Satisfied at last that the armor was spaceworthy, Stevens picked up the coils of drag-line, built of a non-metallic fiber which could retain its flexibility and strength in the bitter cold of outer space, and led the girl into the air-lock.

"Heavens, Steve! It's perfectly stupendous, and grinding around worse than the wreckage of the Arcturus was when I wouldn't let you climb up it—why, I thought comets were little, and hardly massive at all!" exclaimed the girl.

"This is little, compared to any regular planet or satellite or even to the asteroids. There's only a few cubic kilometers of matter there, and, as I said before, it's a decidedly unusual comet. You know the game?"

"I've got it—and believe me, I'll yank you back here a lot faster than you can jump over there if any one of those lumps starts to fall on you! Is this drag line long enough?"

"Yes, I've got a hundred meters here, and it's only fifty meters over there to where I'm going. So long," and with a light thrust of his feet, he dove head foremost across the intervening space, a heavy pike held out ahead of him. Straight as a bullet he floated toward his objective, a jagged chunk many yards in diameter, taking the shock of his landing by sliding along the pike-handle as its head struck the mass.

Then, bracing his feet against one lump, he pushed against its neighbor, and under that steady pressure the enormous masses moved apart and kept on moving, grinding among their fellows. Over and around them Stevens sprang, always watching his line of retreat as well as that of his advance, until his exploring pike struck a lump of apparently solid metal. Hooking the fragment toward him, he thrust savagely with his weapon and was reassured—that object was not only metal, but it was metal so hard that his pike-head of space-tempered alloy steel did not make an impression upon its surface. Turning on his helmet light he swung his heavy hammer repeatedly but could not break off even a small fragment.

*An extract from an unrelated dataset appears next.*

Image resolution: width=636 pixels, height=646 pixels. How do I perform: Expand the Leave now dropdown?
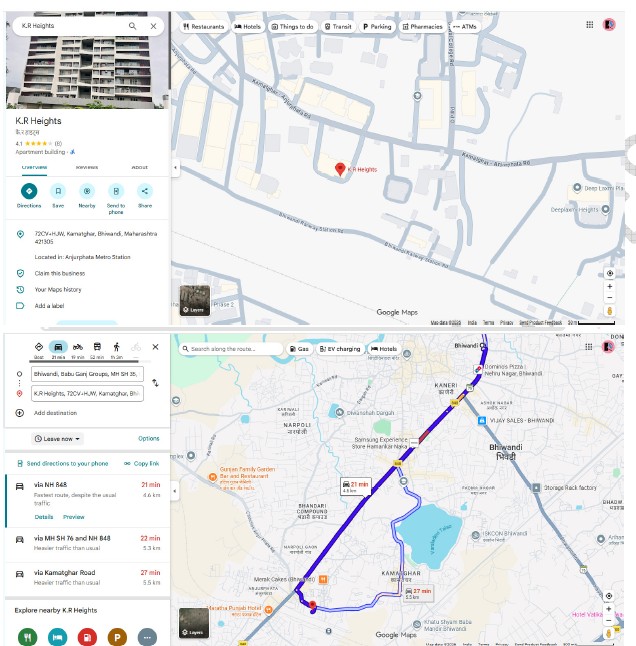(57, 439)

"Found something, Steve?" Nadia's voice came clearly in his ears.

"I'll say I have! A hunk of solid, non-magnetic metal about the size of an office desk. I can't break off any of it, so I guess we'll have to grab the whole chunk."

He hitched the end of his cable around the nugget, made sure that the loops would not slip, and then, as Nadia tightened the line, he shoved mightily.

"All x, Nadia, she's coming! Pull in my drag line as I said over there, and I'll help you land her."